Hoedenspeldhouders werden door porseleinfabrieken gemaakt als onderdeel van de familie van halfdolls en speldenkussenpoppen. In vroegere tijden kon men hoedenspeldhouders op kermissen winnen als prijs en kon men ze kopen als souvenir in badplaatsen. Tegenwoordig zijn deze hoedenspeldhouders vrij zeldzaam en een geliefd verzamelgebied.
Hoedenspelden:
Een hoedenspeld is een lange speld die ervoor dient om een dameshoed in het haar (dat meestal opgestoken of in een knot gedragen werd) vast te zetten.
Hoedenspelden werden geproduceerd in een verscheidenheid van lengtes, kleuren en ontwerpen. Zij werden gemaakt van diverse materialen, zoals zilver, goud, messing, hout en ivoor. Daarbij hebben hoedenspelden een decoratieve kroon of versierde knop die bezet kan zijn met kralen, parels, edelstenen in elke vorm die je maar kunt bedenken. Er bestonden zelfs spelden die bij aanraking bewogen (dit werd “En tremblant” genoemd wat in het Frans “beven” betekent) en sommige hadden kleine doosjes voor make up. Aan de andere kant van de hoedenspeld zit een puntig uiteinde waarop men meestal een sluitknop bevestigd om te voorkomen dat de speld los glijdt en men zich er aan kan verwonden.

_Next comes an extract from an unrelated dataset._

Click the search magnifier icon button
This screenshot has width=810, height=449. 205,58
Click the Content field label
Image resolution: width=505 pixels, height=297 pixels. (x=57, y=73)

Geschiedenis van de hoedenspeld:
De hoedenspeld ontstond in de 15e eeuw en was oorspronkelijk bedoeld om sluiers op hun plaats te houden.

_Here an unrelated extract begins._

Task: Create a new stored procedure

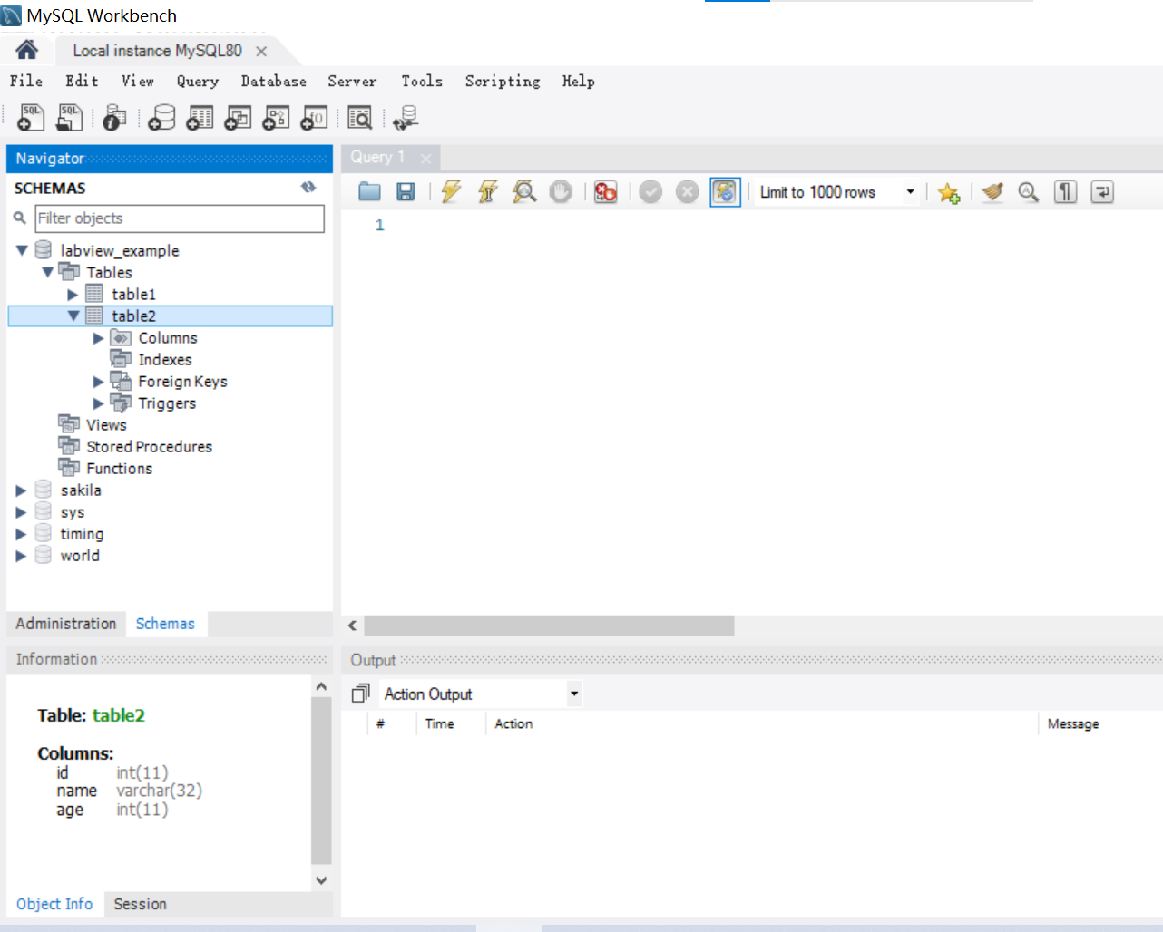Action: (275, 116)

In 1832 werd er in Amerika een machine uitgevonden die die hoedenspelden in grote hoeveelheden kon produceren waardoor ze veel betaalbaarder werden. Toen omstreeks 1880 hoeden dragen in de mode kwam nam de populariteit van hoedenspelden enorm toe en bleven een standaard accessoire voor vrouwen tot in de jaren 1920.
Hoedenspelden als wapen:
Omstreeks 1900 gingen vrouwen steeds meer buitenshuis werken en begaven zich voor het eerst zonder begeleiding van een familielid in de openbare ruimte. Hierdoor werden vrouwen vaak op straat lastiggevallen door louche handtastelijke mannen en werd de hoedenspeld een geliefd wapen voor zelfverdediging om deze mannen van zich af te houden. Vaak was één prik al voldoende!

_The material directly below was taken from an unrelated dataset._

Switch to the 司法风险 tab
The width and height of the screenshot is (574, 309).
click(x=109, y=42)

Maar bij sommige aanvallen (met spelden van soms bijna 30 cm lang) vielen er zelfs doden. Dit was de reden waarom in 1908 in de VS en Engeland wetten werden aangenomen die hoedenspelden langer dan 23 cm verboden en er de eis werd gesteld dat het uiteinde van de speld (dat buiten de hoed steekt) afgedekt moest worden. Deze wetten stuitten op aanzienlijke weerstand van de suffragettes en vrouwen uit de arbeidersklasse die zich zorgen maakten dat vrouwen zich hierdoor niet meer konden verdedigen.
Het einde van de hoedenspelden:
Maar ondanks alles zou de heerschappij van de hoedenspeld snel ten einde komen. Tijdens de Eerste Wereldoorlog werden hoedenspelden als buitensporigheid beschouwd. Tegen het einde van de oorlog was de mode weer veranderd en kozen vrouwen voor korter haar en kleinere hoeden, waardoor de hoedenspelden overbodig werden.
Hoedenspelden worden tegenwoordig gebruikt om er bijvoorbeeld een sjaal mee vast te zetten.
Tegenwoordig zijn antieke hoedenspelden en hoedenspeldhouders een geliefd artikel onder verzamelaars.